Au nom de la FLC CGIL et de toute la CGIL, j’ai écrit à la Professeure Dell’Aria afin de lui exprimer notre solidarité et notre soutien suite à la sanction qu’elle est contrainte de subir ces jours-ci, ô combien dramatiques et pénibles pour elle, au cours desquels elle devra se passer d’enseigner, d’interagir avec ses étudiant·e·s et de fréquenter l’école dans laquelle elle a si longtemps enseigné.

Il était crucial de lui dire qu’elle n’était pas seule, et que sa situation est désormais la nôtre, pas uniquement suite à une indignation, mais parce qu’à travers la punition qui lui est infligée ainsi qu’à ses élèves, c’est le système scolaire entier qui est puni, dans sa liberté d’éduquer et d’instruire, dans son autonomie de pensée et dans sa capacité d’enseigner la réalité du monde. C'est tout le corps enseignant qui a été brutalisé, pas uniquement celui du lycée de Palerme. Le message est clair et il est de notre devoir de le détruire. Ensemble.

Les explications fournies par le Bureau des affaires scolaires régional de Palerme, qui a émis la mesure disciplinaire, semblent franchement farfelues lorsqu'il soutient que « la liberté d'expression n'est pas la liberté d’insulter et le rapprochement des lois raciales et du décret ‘sécurité’ est une déformation de la réalité ». On se demande vraiment qui s'est senti insulté. On se demande si dans les écoles publiques la pensée critique des étudiant·e·s doit être considérée comme une insulte proférée par les institutions.

Pour ce qui a trait à l’évaluation « de la réalité », on se demande si les étudiant·e·s, en rapprochant les conditions inhumaines des migrant·e·s actuel·le·s, déterminées par ces lois infâmes et racistes, à celles des Juifs·Juives après 1938 en Italie, justement à l’occasion de la Journée de la commémoration de la Shoah, n’ont pas peut-être commis ce crime de « lèse-majesté », au point de faire intervenir la Divisione Investigazioni Generali e Operazioni Speciali della Polizia di Stato (ou police antiterroriste, DIGOS) au sein du corps enseignant, une décision très dangereuse qui soulève l’indignation.

La perception de la réalité et un acte de liberté critique des étudiant·e·s se transforment en crime, au point de suspendre une enseignante chevronnée, sensible et compétente. Mais dans quelle « réalité » vivons-nous? Quelle limite a été franchie? Qui cherche-t-on à viser?

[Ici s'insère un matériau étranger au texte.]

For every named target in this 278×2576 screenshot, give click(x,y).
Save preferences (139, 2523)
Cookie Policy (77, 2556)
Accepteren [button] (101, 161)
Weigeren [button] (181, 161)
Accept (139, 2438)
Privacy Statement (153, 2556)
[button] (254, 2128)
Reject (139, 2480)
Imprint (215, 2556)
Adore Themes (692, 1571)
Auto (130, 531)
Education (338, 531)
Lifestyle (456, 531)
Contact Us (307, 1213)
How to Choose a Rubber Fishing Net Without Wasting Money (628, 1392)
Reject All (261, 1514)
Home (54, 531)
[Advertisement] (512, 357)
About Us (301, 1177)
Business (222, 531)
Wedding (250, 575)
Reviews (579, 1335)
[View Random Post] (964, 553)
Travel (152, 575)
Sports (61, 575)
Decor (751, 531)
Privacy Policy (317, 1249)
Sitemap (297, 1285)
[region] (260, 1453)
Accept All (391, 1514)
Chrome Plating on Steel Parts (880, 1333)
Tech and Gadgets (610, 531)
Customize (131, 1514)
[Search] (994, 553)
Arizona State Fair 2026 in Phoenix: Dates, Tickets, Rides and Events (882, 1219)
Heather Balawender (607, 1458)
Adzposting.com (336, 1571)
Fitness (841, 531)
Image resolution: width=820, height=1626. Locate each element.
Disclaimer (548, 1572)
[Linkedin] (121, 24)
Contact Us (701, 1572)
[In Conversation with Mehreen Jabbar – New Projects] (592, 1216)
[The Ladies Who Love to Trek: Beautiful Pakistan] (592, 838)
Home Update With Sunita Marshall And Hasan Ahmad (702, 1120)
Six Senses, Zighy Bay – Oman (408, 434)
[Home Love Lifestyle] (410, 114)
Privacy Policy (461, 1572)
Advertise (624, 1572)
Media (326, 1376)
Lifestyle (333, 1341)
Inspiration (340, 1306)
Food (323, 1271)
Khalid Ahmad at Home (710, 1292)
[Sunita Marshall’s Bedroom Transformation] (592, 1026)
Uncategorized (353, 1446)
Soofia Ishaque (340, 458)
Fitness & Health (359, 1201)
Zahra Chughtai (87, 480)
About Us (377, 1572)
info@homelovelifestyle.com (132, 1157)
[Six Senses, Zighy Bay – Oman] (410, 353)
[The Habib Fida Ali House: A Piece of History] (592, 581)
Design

L’école publique italienne est depuis longtemps l’objet des attentions de certains hommes politiques parfois intervenus de façon claire et transparente, d'autre fois plus subrepticement. Ils ont commencé par essayer de transformer nos écoles en entreprises rivales, en transformant les chef·fe·s d’établissement en shérifs, tentative que nous avons clairement enrayée.

Puis, ils ont tenté de discréditer l’école publique en se saisissant du budget de l’Etat, en réduisant constamment les ressources financières et humaines. Aujourd’hui, finalement, le cercle se referme: lorsque la DIGOS pénètre dans une école, cela signifie que le contrôle est devenu politique et répressif, et qu’il terrorise les élèves lorsqu’ils s’écartent de la « pensée conventionnelle » et interprètent librement la réalité dans laquelle nous vivons.

Si la DIGOS décide de l’enseignement à dispenser aux étudiant·e·s tant du point de vue contenu que de la méthode, cela signifie que ses enfants ont eu raison de souligner le rapprochement entre 1938 et notre époque.

Je conclurai avec les formidables mots que l’un de ses collègues de Catane, le professeur Marco Pappalardo, lui a adressés et qui ont été publiés dans le quotidien Avvenire: « je pense qu’il faut se mobiliser massivement, élèves, enseignants, chefs d’établissement, personnel, syndicats, pour la soutenir et envoyer un message clair ».

Nous nous mobilisons en tant que syndiqué·e·s et nous sommes également prêts à participer économiquement en vue d'annuler les conséquences économiques de cette sanction, non pas comme un geste de « charité intéressée » mais comme un geste politique courageux, à l'instar des anti-fascistes en 1938 à l'attention des condamné·e·s à l'exil.

Note : ce texte est une adaptation de la lettre ouverte du même auteur à l’intention de la prof. Dell’Aria, publiée le 17 mai 2019 sur HuffPost.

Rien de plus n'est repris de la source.